There they are again, the well-known promises of genetic engineering and the biotech industry! The new genetic engineering methods such as CRISPR-Cas will answer the big questions of world nutrition and agriculture in the laboratories. And what are our views on this? In order to be able to position ourselves, we want to give you an input on the current debates about CRISPR and Co. What is behind the new techniques? What is in store for us? Do we need genetic engineering? We want to ask ourselves these questions and discuss them together.
(Judith Düesberg, Gene-ethical Network / GeN)
Thursday 7:30 pm Circus tent
Discussion: Steps towards a climate-friendly agricultural transition
What would have to happen in the next 5 years for a climate-just and solidary agriculture? We want to approach this question together. First of all, Lena Michelsen, Policy Advisor Food and Agriculture at the INKOTA-netzwerk e.V., will give an overview of the challenges and potentials. Afterwards, we will exchange opinions and spin common ideas in a fishbowl discussion.
—- Friday, 20th September —-
Friday 10:00 am Tent A
Animal Production & Climate Change, Action against animal production in 2020
Agriculture is among the greatest contributors of global warming- locally as well as globally.
Its climate relevance has partially reached the general public.
Less recognised- and less popular – is the fact that animal production is the primary source of climate-damaging emissions within the agriculutural sector.
Convenient stories about ecological harmlessness of organic meat and milk or romantically referring to indigenous cultures block out significant cause-effect relationships.
The growth of animal production as a „finishing industry“ is a perfect example of profit based capitalist production, not a production based on needs.
The extreme exploitation of workers within the livestock industry is accompanied by limiting farm animals to means of production.
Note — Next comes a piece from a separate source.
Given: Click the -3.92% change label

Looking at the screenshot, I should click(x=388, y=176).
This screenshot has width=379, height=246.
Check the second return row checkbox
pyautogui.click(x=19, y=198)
Various groups have been fighting against the increasingly powerful industrial farm animal production for years- unfortunately so far mostly isolated and without a common strategy.
But this is about to change. In 2020 we want to act together with various actors who are interested in stopping animal production in a mass action against this industry.
(Activists from Animal Climate Action)
Friday 10:00 am Tent B
YARA, greenwashing and peasant resistance in Africa South of Sahara
This decade’s largest fossil gas reserves have been discovered of shore northern Mozambique. Now YARA has publicly announced plans of establishing a nitrogen fertilizer plant in relation to the gas. Local peasants movement UPC (Via Campesina) resist the project and the international campaign against the combined fossil & agroindustry is taking form.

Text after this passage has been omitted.